» **Provided information**

:::

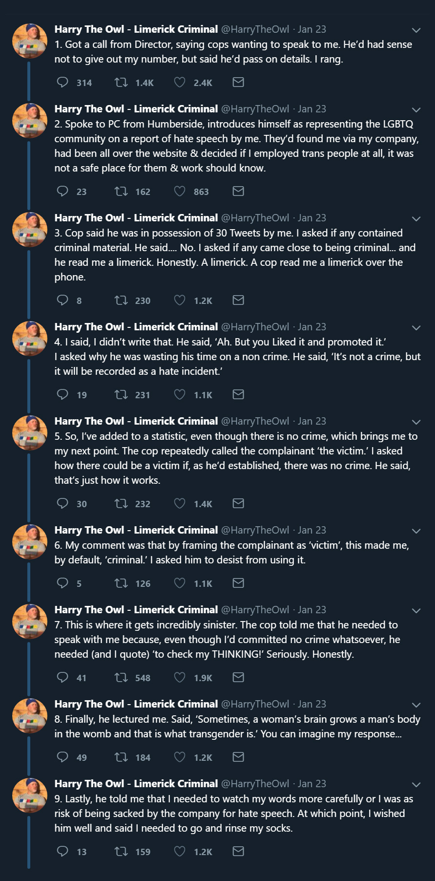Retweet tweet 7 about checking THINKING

:::

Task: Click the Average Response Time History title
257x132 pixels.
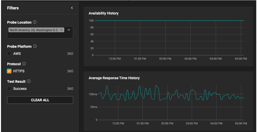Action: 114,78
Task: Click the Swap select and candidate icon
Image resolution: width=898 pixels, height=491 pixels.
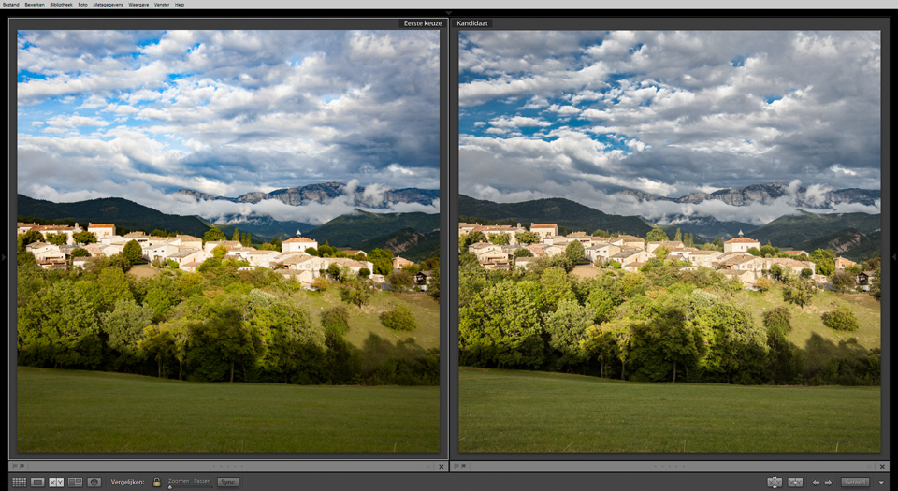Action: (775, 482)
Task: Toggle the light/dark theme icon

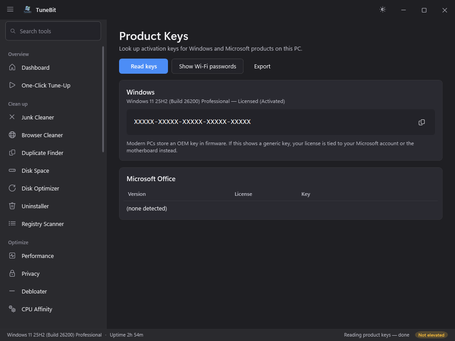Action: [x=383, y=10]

:::

Extract every line from the records above that contains the word "Click".

Task: Click the Average Response Time History title
Task: Click the Swap select and candidate icon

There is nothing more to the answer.